▶ INSTRUCTIONS TO FOLLOW
Reproduce each line of the data exactly as it is.

(Pixel coordinate grounding data)
+ + + + +
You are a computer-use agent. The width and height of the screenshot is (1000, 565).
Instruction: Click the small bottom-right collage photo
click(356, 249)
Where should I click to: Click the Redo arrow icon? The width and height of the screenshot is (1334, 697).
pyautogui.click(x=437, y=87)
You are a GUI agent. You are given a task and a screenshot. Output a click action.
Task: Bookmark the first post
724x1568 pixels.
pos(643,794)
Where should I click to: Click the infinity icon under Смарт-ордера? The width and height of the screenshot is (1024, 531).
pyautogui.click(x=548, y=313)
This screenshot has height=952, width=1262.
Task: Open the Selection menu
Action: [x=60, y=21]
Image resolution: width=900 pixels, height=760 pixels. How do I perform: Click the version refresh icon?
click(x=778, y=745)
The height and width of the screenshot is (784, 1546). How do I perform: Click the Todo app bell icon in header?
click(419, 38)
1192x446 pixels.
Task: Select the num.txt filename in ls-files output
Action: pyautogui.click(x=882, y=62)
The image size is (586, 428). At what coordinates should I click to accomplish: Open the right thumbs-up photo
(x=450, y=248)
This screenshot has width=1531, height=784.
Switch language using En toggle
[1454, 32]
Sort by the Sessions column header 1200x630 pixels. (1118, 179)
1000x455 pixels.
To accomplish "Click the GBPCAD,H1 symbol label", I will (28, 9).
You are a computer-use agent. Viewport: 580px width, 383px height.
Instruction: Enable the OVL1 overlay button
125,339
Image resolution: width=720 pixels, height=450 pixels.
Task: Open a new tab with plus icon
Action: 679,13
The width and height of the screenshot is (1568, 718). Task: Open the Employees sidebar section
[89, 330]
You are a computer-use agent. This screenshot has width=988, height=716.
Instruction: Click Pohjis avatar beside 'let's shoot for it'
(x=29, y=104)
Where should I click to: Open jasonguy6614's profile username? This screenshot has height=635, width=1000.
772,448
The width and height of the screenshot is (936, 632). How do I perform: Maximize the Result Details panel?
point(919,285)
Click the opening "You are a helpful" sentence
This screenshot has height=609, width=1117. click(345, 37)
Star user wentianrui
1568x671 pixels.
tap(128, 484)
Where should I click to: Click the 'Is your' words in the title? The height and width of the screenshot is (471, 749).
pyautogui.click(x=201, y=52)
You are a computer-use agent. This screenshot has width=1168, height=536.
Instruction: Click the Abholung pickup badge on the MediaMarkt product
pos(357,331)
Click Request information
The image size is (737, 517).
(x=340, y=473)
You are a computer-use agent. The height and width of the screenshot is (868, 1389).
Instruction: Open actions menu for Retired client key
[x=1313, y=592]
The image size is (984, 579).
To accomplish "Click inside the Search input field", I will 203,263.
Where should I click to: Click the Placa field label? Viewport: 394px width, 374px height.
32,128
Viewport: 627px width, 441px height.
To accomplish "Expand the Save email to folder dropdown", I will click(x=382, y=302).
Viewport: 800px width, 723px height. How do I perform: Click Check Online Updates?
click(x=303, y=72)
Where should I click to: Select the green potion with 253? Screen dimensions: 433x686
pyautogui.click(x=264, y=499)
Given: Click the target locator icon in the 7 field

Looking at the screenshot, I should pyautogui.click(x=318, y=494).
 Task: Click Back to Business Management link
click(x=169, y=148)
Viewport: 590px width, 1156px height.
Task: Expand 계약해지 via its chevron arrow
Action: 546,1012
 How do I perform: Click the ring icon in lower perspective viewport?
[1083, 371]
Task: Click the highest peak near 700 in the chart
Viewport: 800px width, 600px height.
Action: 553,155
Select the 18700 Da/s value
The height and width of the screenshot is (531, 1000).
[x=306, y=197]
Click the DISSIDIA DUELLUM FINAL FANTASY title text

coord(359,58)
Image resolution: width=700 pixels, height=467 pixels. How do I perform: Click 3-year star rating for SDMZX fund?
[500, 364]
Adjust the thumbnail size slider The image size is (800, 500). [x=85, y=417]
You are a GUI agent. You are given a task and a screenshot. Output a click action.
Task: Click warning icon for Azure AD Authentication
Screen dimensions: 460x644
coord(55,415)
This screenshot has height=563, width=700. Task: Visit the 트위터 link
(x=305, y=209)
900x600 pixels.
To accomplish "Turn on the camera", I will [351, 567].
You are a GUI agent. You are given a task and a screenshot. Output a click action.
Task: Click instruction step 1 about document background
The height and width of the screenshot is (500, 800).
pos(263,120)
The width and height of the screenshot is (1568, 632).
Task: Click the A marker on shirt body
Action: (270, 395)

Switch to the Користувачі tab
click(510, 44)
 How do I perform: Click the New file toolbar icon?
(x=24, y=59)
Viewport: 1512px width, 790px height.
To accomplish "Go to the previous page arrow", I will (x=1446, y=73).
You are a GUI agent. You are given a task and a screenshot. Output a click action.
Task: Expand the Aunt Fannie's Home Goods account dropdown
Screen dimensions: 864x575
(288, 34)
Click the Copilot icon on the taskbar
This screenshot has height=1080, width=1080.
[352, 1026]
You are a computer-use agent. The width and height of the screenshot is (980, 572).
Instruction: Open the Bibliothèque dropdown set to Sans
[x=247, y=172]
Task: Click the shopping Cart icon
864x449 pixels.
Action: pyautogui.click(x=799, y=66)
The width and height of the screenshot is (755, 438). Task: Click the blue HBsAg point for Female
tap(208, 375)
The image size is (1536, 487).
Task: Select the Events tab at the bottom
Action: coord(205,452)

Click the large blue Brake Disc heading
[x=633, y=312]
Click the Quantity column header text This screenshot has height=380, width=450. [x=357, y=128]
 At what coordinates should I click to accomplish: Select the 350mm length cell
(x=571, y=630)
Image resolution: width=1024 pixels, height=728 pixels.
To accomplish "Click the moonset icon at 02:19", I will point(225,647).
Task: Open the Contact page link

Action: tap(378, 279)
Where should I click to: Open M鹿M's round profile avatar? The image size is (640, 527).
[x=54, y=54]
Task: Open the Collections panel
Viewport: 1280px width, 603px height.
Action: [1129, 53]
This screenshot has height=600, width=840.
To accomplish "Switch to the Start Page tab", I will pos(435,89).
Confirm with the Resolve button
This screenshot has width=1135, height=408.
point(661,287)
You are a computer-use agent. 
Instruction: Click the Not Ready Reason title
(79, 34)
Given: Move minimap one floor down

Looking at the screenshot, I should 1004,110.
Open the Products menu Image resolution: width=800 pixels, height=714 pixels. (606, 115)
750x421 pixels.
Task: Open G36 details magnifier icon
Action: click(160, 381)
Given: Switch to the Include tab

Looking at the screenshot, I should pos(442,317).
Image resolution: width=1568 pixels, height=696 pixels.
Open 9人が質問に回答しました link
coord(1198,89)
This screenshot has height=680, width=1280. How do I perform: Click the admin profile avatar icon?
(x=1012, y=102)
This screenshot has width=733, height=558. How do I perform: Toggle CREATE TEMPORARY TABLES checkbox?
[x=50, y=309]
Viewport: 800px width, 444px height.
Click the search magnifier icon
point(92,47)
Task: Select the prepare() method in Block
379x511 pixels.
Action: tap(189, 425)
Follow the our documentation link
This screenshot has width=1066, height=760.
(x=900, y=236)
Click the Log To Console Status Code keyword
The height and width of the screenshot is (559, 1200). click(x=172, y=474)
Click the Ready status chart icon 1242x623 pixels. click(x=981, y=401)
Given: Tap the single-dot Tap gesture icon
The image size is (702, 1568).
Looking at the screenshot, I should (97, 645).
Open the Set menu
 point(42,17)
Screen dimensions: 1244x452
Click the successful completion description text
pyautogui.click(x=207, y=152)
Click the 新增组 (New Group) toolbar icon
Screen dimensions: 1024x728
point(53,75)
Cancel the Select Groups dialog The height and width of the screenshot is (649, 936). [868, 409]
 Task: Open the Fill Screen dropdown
+ + + + +
▶ THE ANSWER
You are a computer-use agent. The width and height of the screenshot is (1000, 565).
Instruction: Click the small bottom-right collage photo
click(356, 249)
Where should I click to: Click the Redo arrow icon? The width and height of the screenshot is (1334, 697).
pyautogui.click(x=437, y=87)
You are a GUI agent. You are given a task and a screenshot. Output a click action.
Task: Bookmark the first post
724x1568 pixels.
pos(643,794)
Where should I click to: Click the infinity icon under Смарт-ордера? The width and height of the screenshot is (1024, 531).
pyautogui.click(x=548, y=313)
This screenshot has height=952, width=1262.
Task: Open the Selection menu
Action: [x=60, y=21]
Image resolution: width=900 pixels, height=760 pixels. How do I perform: Click the version refresh icon?
click(x=778, y=745)
The height and width of the screenshot is (784, 1546). How do I perform: Click the Todo app bell icon in header?
click(419, 38)
1192x446 pixels.
Task: Select the num.txt filename in ls-files output
Action: pyautogui.click(x=882, y=62)
The image size is (586, 428). At what coordinates should I click to accomplish: Open the right thumbs-up photo
(x=450, y=248)
This screenshot has width=1531, height=784.
Switch language using En toggle
[1454, 32]
Sort by the Sessions column header 1200x630 pixels. (1118, 179)
1000x455 pixels.
To accomplish "Click the GBPCAD,H1 symbol label", I will (28, 9).
You are a computer-use agent. Viewport: 580px width, 383px height.
Instruction: Enable the OVL1 overlay button
125,339
Image resolution: width=720 pixels, height=450 pixels.
Task: Open a new tab with plus icon
Action: 679,13
The width and height of the screenshot is (1568, 718). Task: Open the Employees sidebar section
[89, 330]
You are a computer-use agent. This screenshot has width=988, height=716.
Instruction: Click Pohjis avatar beside 'let's shoot for it'
(x=29, y=104)
Where should I click to: Open jasonguy6614's profile username? This screenshot has height=635, width=1000.
772,448
The width and height of the screenshot is (936, 632). How do I perform: Maximize the Result Details panel?
point(919,285)
Click the opening "You are a helpful" sentence
This screenshot has height=609, width=1117. click(345, 37)
Star user wentianrui
1568x671 pixels.
tap(128, 484)
Where should I click to: Click the 'Is your' words in the title? The height and width of the screenshot is (471, 749).
pyautogui.click(x=201, y=52)
You are a computer-use agent. This screenshot has width=1168, height=536.
Instruction: Click the Abholung pickup badge on the MediaMarkt product
pos(357,331)
Click Request information
The image size is (737, 517).
(x=340, y=473)
You are a computer-use agent. The height and width of the screenshot is (868, 1389).
Instruction: Open actions menu for Retired client key
[x=1313, y=592]
The image size is (984, 579).
To accomplish "Click inside the Search input field", I will 203,263.
Where should I click to: Click the Placa field label? Viewport: 394px width, 374px height.
32,128
Viewport: 627px width, 441px height.
To accomplish "Expand the Save email to folder dropdown", I will click(x=382, y=302).
Viewport: 800px width, 723px height. How do I perform: Click Check Online Updates?
click(x=303, y=72)
Where should I click to: Select the green potion with 253? Screen dimensions: 433x686
pyautogui.click(x=264, y=499)
Given: Click the target locator icon in the 7 field

Looking at the screenshot, I should pyautogui.click(x=318, y=494).
 Task: Click Back to Business Management link
click(x=169, y=148)
Viewport: 590px width, 1156px height.
Task: Expand 계약해지 via its chevron arrow
Action: 546,1012
 How do I perform: Click the ring icon in lower perspective viewport?
[1083, 371]
Task: Click the highest peak near 700 in the chart
Viewport: 800px width, 600px height.
Action: 553,155
Select the 18700 Da/s value
The height and width of the screenshot is (531, 1000).
[x=306, y=197]
Click the DISSIDIA DUELLUM FINAL FANTASY title text

coord(359,58)
Image resolution: width=700 pixels, height=467 pixels. How do I perform: Click 3-year star rating for SDMZX fund?
[500, 364]
Adjust the thumbnail size slider The image size is (800, 500). [x=85, y=417]
You are a GUI agent. You are given a task and a screenshot. Output a click action.
Task: Click warning icon for Azure AD Authentication
Screen dimensions: 460x644
coord(55,415)
This screenshot has height=563, width=700. Task: Visit the 트위터 link
(x=305, y=209)
900x600 pixels.
To accomplish "Turn on the camera", I will [351, 567].
You are a GUI agent. You are given a task and a screenshot. Output a click action.
Task: Click instruction step 1 about document background
The height and width of the screenshot is (500, 800).
pos(263,120)
The width and height of the screenshot is (1568, 632).
Task: Click the A marker on shirt body
Action: (270, 395)

Switch to the Користувачі tab
click(510, 44)
 How do I perform: Click the New file toolbar icon?
(x=24, y=59)
Viewport: 1512px width, 790px height.
To accomplish "Go to the previous page arrow", I will (x=1446, y=73).
You are a GUI agent. You are given a task and a screenshot. Output a click action.
Task: Expand the Aunt Fannie's Home Goods account dropdown
Screen dimensions: 864x575
(288, 34)
Click the Copilot icon on the taskbar
This screenshot has height=1080, width=1080.
[352, 1026]
You are a computer-use agent. The width and height of the screenshot is (980, 572).
Instruction: Open the Bibliothèque dropdown set to Sans
[x=247, y=172]
Task: Click the shopping Cart icon
864x449 pixels.
Action: pyautogui.click(x=799, y=66)
The width and height of the screenshot is (755, 438). Task: Click the blue HBsAg point for Female
tap(208, 375)
The image size is (1536, 487).
Task: Select the Events tab at the bottom
Action: coord(205,452)

Click the large blue Brake Disc heading
[x=633, y=312]
Click the Quantity column header text This screenshot has height=380, width=450. [x=357, y=128]
 At what coordinates should I click to accomplish: Select the 350mm length cell
(x=571, y=630)
Image resolution: width=1024 pixels, height=728 pixels.
To accomplish "Click the moonset icon at 02:19", I will point(225,647).
Task: Open the Contact page link

Action: tap(378, 279)
Where should I click to: Open M鹿M's round profile avatar? The image size is (640, 527).
[x=54, y=54]
Task: Open the Collections panel
Viewport: 1280px width, 603px height.
Action: [1129, 53]
This screenshot has height=600, width=840.
To accomplish "Switch to the Start Page tab", I will pos(435,89).
Confirm with the Resolve button
This screenshot has width=1135, height=408.
point(661,287)
You are a computer-use agent. 
Instruction: Click the Not Ready Reason title
(79, 34)
Given: Move minimap one floor down

Looking at the screenshot, I should 1004,110.
Open the Products menu Image resolution: width=800 pixels, height=714 pixels. (606, 115)
750x421 pixels.
Task: Open G36 details magnifier icon
Action: click(160, 381)
Given: Switch to the Include tab

Looking at the screenshot, I should pos(442,317).
Image resolution: width=1568 pixels, height=696 pixels.
Open 9人が質問に回答しました link
coord(1198,89)
This screenshot has height=680, width=1280. How do I perform: Click the admin profile avatar icon?
(x=1012, y=102)
This screenshot has width=733, height=558. How do I perform: Toggle CREATE TEMPORARY TABLES checkbox?
[x=50, y=309]
Viewport: 800px width, 444px height.
Click the search magnifier icon
point(92,47)
Task: Select the prepare() method in Block
379x511 pixels.
Action: tap(189, 425)
Follow the our documentation link
This screenshot has width=1066, height=760.
(x=900, y=236)
Click the Log To Console Status Code keyword
The height and width of the screenshot is (559, 1200). click(x=172, y=474)
Click the Ready status chart icon 1242x623 pixels. click(x=981, y=401)
Given: Tap the single-dot Tap gesture icon
The image size is (702, 1568).
Looking at the screenshot, I should (97, 645).
Open the Set menu
 point(42,17)
Screen dimensions: 1244x452
Click the successful completion description text
pyautogui.click(x=207, y=152)
Click the 新增组 (New Group) toolbar icon
Screen dimensions: 1024x728
point(53,75)
Cancel the Select Groups dialog The height and width of the screenshot is (649, 936). [868, 409]
 Task: Open the Fill Screen dropdown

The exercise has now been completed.